El drama del taller de Caballito –donde murieron seis personas– revela una forma de producción, más allá de cuestiones morales. Se trata de la adaptación del toyotismo a un grupo de trabajadores vulnerables por su condición de inmigrante. Lo esencial del toyotismo, según afirma Satoshi Kamata en su libro Japan in the Passing Lane –un reportaje clásico sobre Toyota–, es lo que él mismo caracterizó como “la fábrica de la desesperación”. Esto significa que el objetivo es reducir el “desperdicio”, que traducido en lenguaje llano implica que si el trabajador respiraba y en cuanto respiraba durante algunos momentos no producía, lo urgente entonces era encontrar el modo de que pudiera producir respirando y respirar produciendo. Pero nunca respirar sin producir. Basándose en ese modelo, Toyota consiguió reducir en un 33 por ciento el “tiempo ocioso” o el “desperdicio” en sus procesos de fabricación. De ese modo, la industria automovilística japonesa, que era casi inexistente en 1955, superó a la de Estados Unidos 20 años después. “La industria japonesa había hallado el modo de llevar la productividad hasta la cima”, explica el docente en Sociología del Trabajo de la Universidad de Campinas, el brasileño Ricardo Altuness.

El toyotismo no es una creación original japonesa. Satoshi Kamata admite que se inspiró en el modelo de los supermercados y en el de la industria textil: niveles alarmantes de explotación del trabajador, de intensificación del tiempo y del ritmo de trabajo.
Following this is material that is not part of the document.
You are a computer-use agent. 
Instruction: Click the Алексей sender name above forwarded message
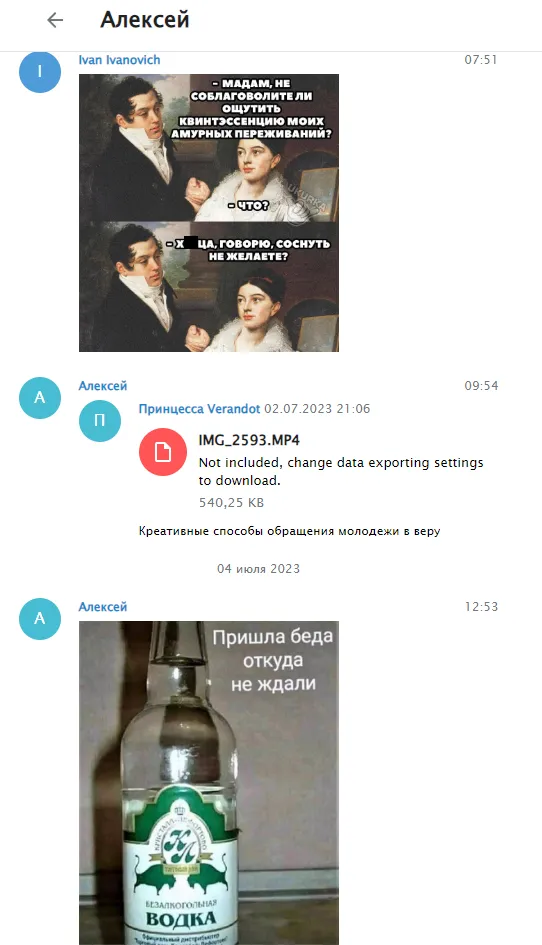coord(102,386)
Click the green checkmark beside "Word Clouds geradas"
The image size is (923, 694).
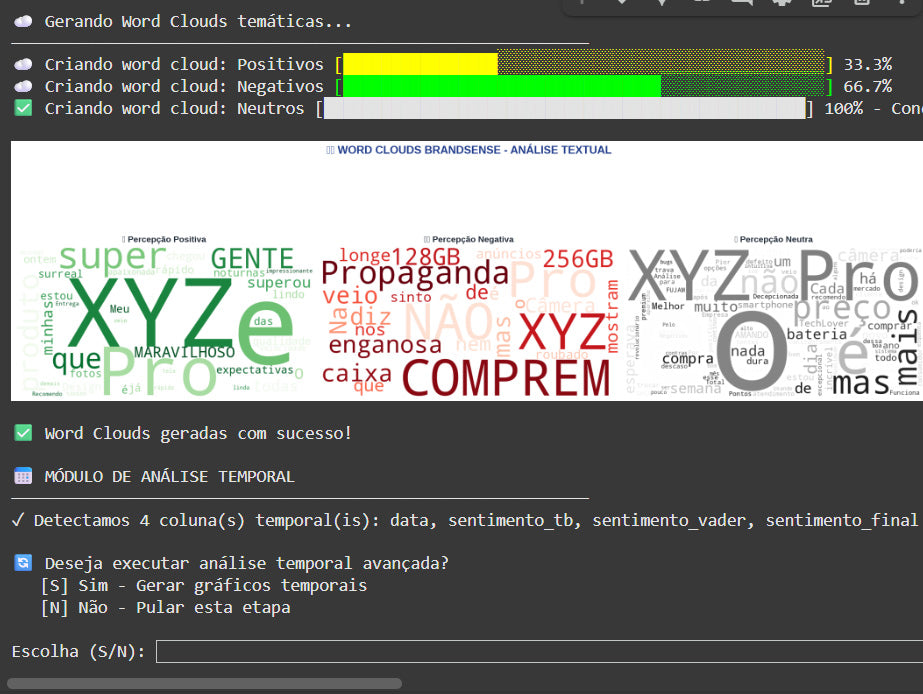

Esas condiciones de ultraflexibilidad laboral se ha expandido –ya sin las normas formales de una planta productiva– en las últimas dos décadas a los países periféricos, ante la necesidad de las multinacionales de incrementar su productividad y, por lo tanto, mantener su tasa de ganancia frente a la competencia. Predomina, entonces, una clase de operario en condiciones de precariedad, como los empleados-niños de Nike o Adidas en Indonesia, los bolivianos en los talleres de Caballito y Floresta o los chinos en la propia China, que trabajan todo el día por la cama, la comida y monedas. Los empresarios de Avellaneda –judíos, coreanos y también bolivianos– argumentan en charlas informales que es la única forma de competir con la importación china. Es la misma lógica de producción implementada por Toyota para competir y desplazar del liderazgo del mercado a los autos estadounidenses.

Esa forma de explotación provoca la indignación mediática y la reacción oportunista de las autoridades porque murieron seis personas. Pero hace pocos meses hubo una protesta de trabajadores bolivianos (de la firma Montagne) por las mismas condiciones de trabajo por las que hoy se clausuran talleres sin generar repercusión oficial ni cierre de locales. La red de corrupción que rodea a ese circuito económico es muy amplio. Y la vista gorda del Estado, desde inspectores y policías, forma parte inseparable de esta historia. Nadie puede hoy sorprenderse por las formas de organización con marcada informalidad del sector textil. El Mercado Central a comienzos de los ’90 y las grandes ferias del Conurbano, con La Salada como centro emblemático, que venden indumentaria de marca falsificada a bajísimos precios, son grandes productores de mercadería en negro. El sector textil siempre se caracterizó por su elevada informalidad. Y como en tantas otras cosas, esa industria empezó a imitar a gran escala las formas de producción de esos centros de marginalidad. Avellaneda ha empezado a competir con, por ejemplo, La Salada. Por eso se produjo una migración de talleres y trabajadores bolivianos de ese gran mercado concentrador de lo trucho hacia Avellaneda. Basta con recorrer el barrio los días de semana y ver las decenas de ómnibus del interior que traen comerciantes del interior a comprar mercadería. Antes iban a La Salada.

Los trabajadores inmigrantes de países limítrofes no desplazan a los nativos, porque éstos no realizarían las tareas en esas condiciones. Ellos vienen a ocupar el lugar en el sistema laboral-productivo que en su momento tuvieron los migrantes del interior del país, los cabecitas negras. Igualmente aparece en el imaginario colectivo la idea de la usurpación de los escasos puestos de trabajo y el usufructo de la riqueza nacional. Pero eso no es así. Resulta irrelevante, por lo tanto, plantear una encuesta o dar crédito a oyentes de la radio sobre qué se debería hacer con los trabajadores bolivianos. Así sólo se alimenta la xenofobia y el racismo, al emerger ese rostro perverso de la discriminación que algunos estudiosos del tema denominan “psicosis de inmigración”. Uno de ellos, Susana Novick, sostiene que indicar a los inmigrantes como los responsables de los males internos, “despertando oleadas xenófobas en críticos momentos históricos”, forma parte de una asociación “de larga data y gran circulación en el seno del discurso político y en la legislación del Estado”.

La Argentina ya no tiene el modelo integrador del inmigrante como el de 1880, que postulaba hacer de cada extranjero un argentino. Hoy el inmigrante es rechazado. Sufre una doble exclusión, como precisa la especialista Adriana Rizzo, en El caso del inmigrante en la Argentina en los tiempos de la globalización: sus huellas en los discursos mediáticos, porque “el otro” extranjero “sin derechos aparece como que viene a robar al argentino lo poco que tiene. Y, además, sufre la exclusión social marcada por la resignación a aceptar trabajos informales, la sobreexplotación, la falta de derechos y protección social”. Por ese motivo no es insignificante cuál es el discurso político y mediático ante la situación de los trabajadores bolivianos, puesto que el que predominó en la década pasada activó el racismo y la xenofobia latente como respuesta socialmente aceptable en una situación de crisis.